**Objective:** Count the rows that contain the word "filter" and give only the number.

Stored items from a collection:
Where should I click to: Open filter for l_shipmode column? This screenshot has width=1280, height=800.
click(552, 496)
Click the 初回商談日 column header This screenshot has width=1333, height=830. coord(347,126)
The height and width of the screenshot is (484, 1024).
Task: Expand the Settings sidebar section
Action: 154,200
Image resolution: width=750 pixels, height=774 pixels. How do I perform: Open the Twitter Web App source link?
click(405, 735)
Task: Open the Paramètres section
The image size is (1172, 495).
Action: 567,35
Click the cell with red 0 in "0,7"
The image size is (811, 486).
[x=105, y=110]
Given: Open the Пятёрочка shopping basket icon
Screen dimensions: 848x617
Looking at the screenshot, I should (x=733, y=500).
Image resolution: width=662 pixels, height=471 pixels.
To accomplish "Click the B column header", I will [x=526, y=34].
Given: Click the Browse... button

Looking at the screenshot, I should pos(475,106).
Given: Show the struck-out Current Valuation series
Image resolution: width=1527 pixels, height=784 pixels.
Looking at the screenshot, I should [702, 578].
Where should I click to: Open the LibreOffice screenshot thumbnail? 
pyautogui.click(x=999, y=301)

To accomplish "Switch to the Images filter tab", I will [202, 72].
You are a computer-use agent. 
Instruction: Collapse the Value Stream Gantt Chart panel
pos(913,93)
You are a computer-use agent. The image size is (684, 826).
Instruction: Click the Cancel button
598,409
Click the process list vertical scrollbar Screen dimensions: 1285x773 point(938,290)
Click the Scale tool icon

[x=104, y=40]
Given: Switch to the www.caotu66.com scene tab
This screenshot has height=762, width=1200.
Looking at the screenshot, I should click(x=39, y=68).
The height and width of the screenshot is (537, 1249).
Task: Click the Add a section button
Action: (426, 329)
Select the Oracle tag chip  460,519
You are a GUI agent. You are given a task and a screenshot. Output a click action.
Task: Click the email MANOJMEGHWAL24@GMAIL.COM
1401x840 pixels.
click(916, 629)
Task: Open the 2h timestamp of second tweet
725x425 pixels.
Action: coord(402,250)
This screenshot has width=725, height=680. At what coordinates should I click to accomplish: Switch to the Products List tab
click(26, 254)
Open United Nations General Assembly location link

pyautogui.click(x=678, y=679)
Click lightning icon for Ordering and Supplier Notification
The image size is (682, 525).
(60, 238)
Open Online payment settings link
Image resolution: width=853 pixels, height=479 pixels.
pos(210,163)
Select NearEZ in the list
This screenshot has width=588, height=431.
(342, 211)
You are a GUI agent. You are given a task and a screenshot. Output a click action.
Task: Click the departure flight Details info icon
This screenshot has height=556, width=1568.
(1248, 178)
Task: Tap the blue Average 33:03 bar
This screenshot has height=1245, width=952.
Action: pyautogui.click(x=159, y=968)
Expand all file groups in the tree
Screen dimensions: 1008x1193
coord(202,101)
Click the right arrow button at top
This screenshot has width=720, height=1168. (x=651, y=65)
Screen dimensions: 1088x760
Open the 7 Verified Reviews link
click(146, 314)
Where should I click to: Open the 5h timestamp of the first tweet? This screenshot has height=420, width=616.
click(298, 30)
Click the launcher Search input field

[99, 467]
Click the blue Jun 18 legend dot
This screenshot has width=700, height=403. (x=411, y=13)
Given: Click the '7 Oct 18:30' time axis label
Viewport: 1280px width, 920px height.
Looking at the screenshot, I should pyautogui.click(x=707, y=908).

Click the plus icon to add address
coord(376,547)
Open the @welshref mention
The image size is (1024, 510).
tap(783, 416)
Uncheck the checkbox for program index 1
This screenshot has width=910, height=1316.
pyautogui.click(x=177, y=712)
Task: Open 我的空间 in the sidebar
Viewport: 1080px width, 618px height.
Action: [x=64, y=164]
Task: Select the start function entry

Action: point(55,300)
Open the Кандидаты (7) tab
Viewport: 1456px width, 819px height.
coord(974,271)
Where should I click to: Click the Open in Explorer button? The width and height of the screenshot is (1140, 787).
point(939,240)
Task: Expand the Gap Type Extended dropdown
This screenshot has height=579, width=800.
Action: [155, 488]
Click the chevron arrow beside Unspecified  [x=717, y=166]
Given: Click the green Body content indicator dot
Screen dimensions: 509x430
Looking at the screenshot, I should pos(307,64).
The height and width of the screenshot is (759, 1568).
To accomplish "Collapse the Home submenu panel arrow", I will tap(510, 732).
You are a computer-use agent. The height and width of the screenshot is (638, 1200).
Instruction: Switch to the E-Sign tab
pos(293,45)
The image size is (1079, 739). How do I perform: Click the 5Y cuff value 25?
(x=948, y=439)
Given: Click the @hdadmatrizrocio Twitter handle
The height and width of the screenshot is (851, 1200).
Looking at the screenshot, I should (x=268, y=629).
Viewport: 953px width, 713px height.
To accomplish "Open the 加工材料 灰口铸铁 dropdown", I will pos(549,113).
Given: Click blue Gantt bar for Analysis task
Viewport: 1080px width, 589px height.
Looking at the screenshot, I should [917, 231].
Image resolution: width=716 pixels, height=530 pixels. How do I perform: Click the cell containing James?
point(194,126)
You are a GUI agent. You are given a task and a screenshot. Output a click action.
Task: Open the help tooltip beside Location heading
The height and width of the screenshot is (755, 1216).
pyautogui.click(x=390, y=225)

**Solution to the exercise:** 2